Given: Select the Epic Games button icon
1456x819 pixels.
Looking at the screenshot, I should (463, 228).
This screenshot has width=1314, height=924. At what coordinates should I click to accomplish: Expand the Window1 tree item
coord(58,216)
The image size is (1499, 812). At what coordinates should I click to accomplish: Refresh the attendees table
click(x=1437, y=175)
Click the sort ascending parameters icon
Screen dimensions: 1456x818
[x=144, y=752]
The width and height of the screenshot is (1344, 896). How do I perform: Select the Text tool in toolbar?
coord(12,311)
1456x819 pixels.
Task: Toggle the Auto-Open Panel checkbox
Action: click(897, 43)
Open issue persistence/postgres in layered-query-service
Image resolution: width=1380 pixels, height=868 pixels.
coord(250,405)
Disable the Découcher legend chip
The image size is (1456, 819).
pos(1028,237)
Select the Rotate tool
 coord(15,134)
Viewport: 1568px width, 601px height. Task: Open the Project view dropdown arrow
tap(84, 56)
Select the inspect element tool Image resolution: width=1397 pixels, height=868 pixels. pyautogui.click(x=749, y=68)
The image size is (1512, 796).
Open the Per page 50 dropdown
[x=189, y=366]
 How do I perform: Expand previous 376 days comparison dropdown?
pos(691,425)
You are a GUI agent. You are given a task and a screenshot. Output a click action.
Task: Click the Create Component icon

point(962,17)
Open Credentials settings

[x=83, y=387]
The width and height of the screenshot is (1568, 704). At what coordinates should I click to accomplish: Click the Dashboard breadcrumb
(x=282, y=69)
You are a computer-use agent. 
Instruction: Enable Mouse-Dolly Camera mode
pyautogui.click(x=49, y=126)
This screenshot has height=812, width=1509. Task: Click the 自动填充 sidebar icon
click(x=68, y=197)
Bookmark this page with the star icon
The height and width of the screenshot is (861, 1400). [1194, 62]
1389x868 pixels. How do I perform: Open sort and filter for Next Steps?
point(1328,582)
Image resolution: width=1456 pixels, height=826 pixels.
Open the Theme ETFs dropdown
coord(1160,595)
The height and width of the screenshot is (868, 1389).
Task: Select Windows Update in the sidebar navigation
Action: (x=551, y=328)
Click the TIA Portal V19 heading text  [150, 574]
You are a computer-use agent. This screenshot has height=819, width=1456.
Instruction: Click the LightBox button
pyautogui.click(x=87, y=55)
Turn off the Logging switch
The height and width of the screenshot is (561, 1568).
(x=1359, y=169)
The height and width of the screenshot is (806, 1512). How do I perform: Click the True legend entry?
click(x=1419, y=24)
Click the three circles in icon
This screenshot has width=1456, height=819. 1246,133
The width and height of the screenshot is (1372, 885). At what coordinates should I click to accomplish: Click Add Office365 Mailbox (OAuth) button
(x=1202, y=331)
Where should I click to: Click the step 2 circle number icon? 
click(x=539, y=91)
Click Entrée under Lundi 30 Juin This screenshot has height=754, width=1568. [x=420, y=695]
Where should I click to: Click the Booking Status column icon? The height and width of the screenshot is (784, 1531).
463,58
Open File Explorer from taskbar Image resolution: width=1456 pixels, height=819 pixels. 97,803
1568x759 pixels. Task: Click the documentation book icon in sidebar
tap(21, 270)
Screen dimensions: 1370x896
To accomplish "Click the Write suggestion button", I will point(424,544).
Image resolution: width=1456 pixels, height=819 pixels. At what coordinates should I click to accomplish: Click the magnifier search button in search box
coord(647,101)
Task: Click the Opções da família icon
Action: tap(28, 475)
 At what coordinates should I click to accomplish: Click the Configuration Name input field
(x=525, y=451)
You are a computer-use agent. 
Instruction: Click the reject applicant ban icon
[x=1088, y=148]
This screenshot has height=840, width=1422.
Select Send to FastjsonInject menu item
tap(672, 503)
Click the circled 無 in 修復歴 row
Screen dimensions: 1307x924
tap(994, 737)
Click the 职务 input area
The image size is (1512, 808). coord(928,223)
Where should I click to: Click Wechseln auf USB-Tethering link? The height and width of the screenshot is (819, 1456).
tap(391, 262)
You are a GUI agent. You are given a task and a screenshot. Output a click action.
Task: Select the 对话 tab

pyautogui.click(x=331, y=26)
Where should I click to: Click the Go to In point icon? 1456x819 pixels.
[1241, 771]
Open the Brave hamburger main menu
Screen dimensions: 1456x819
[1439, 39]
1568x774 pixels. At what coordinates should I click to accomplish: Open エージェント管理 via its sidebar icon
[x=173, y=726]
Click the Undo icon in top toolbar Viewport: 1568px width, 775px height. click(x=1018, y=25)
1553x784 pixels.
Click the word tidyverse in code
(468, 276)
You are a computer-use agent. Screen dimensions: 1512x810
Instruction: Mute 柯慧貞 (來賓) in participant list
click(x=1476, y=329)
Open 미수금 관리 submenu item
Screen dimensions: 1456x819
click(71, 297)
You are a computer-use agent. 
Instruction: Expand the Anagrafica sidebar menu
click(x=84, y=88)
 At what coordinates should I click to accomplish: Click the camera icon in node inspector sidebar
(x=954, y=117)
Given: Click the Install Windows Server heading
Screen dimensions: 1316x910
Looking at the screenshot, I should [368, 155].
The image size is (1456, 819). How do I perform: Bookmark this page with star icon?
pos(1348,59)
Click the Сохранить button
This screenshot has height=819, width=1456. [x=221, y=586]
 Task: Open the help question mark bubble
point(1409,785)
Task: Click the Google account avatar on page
***
- Prompt
Please output exactly the lines between the one holding "Click the Undo" and the one holding "You are a computer-use agent. Screen" in the records above, inclusive, and nothing more.

- Answer box
Click the Undo icon in top toolbar Viewport: 1568px width, 775px height. click(x=1018, y=25)
1553x784 pixels.
Click the word tidyverse in code
(468, 276)
You are a computer-use agent. Screen dimensions: 1512x810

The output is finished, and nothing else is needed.